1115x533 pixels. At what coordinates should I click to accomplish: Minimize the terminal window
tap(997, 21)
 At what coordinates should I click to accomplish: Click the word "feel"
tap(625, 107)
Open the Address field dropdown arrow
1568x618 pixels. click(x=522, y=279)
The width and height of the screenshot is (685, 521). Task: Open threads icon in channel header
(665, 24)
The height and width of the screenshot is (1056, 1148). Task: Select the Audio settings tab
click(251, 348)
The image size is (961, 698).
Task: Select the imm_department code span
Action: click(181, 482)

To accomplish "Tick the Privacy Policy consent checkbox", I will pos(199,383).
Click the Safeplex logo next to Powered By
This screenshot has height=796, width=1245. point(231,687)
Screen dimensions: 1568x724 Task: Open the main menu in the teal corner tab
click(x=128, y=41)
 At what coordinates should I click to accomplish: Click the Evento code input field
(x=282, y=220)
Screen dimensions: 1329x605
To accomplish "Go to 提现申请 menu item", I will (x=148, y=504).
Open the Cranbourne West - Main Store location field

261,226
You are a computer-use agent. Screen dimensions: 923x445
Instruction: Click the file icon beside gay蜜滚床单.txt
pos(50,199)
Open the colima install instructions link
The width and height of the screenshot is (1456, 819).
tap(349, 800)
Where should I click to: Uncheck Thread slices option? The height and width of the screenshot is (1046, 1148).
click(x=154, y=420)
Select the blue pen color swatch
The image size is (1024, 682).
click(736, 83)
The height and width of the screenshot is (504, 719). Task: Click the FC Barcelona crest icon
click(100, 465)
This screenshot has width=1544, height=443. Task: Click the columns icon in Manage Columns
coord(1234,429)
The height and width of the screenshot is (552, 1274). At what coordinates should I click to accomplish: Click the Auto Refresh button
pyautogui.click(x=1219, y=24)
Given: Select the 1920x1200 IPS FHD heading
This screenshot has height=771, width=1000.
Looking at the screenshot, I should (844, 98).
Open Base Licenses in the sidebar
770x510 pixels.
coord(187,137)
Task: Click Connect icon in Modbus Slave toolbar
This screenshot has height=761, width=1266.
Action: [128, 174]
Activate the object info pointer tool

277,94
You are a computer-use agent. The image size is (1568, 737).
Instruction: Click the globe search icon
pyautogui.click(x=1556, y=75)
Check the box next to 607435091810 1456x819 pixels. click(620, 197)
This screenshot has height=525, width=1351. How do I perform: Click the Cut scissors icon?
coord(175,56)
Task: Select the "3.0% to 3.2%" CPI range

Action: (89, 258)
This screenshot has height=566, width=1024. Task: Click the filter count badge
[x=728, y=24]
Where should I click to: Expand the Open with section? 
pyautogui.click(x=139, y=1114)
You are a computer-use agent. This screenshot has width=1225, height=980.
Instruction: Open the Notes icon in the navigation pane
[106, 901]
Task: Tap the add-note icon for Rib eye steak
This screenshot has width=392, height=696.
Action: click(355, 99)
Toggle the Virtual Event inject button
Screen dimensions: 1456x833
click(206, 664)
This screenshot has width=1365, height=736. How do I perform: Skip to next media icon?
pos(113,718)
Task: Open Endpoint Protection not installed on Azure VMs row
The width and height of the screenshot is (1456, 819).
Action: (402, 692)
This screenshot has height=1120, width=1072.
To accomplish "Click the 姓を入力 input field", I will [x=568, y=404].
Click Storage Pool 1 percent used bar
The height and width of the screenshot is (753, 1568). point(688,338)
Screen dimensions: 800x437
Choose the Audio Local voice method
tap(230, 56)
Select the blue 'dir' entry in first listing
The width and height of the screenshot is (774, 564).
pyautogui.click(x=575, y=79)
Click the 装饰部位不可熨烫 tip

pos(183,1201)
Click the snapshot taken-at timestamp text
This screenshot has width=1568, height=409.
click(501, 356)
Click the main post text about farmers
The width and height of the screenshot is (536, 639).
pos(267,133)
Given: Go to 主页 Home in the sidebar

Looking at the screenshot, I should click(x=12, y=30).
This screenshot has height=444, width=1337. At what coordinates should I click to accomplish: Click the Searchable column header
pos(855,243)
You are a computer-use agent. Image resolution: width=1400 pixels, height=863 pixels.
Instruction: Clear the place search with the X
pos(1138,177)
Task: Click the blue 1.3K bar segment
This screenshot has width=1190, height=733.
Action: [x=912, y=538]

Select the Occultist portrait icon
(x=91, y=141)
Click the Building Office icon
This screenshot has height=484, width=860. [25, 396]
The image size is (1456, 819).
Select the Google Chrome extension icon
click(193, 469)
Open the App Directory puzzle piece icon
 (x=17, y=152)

HOW TO COMPLETE THIS TASK: Among the entries above, the line containing "This screenshot has height=444, width=1337.", the line containing "You are a computer-use agent. Image", and all lines between them are to be restated word for word; nothing else belongs in the reply.

EXPECTED ANSWER:
This screenshot has height=444, width=1337. At what coordinates should I click to accomplish: Click the Searchable column header
pos(855,243)
You are a computer-use agent. Image resolution: width=1400 pixels, height=863 pixels.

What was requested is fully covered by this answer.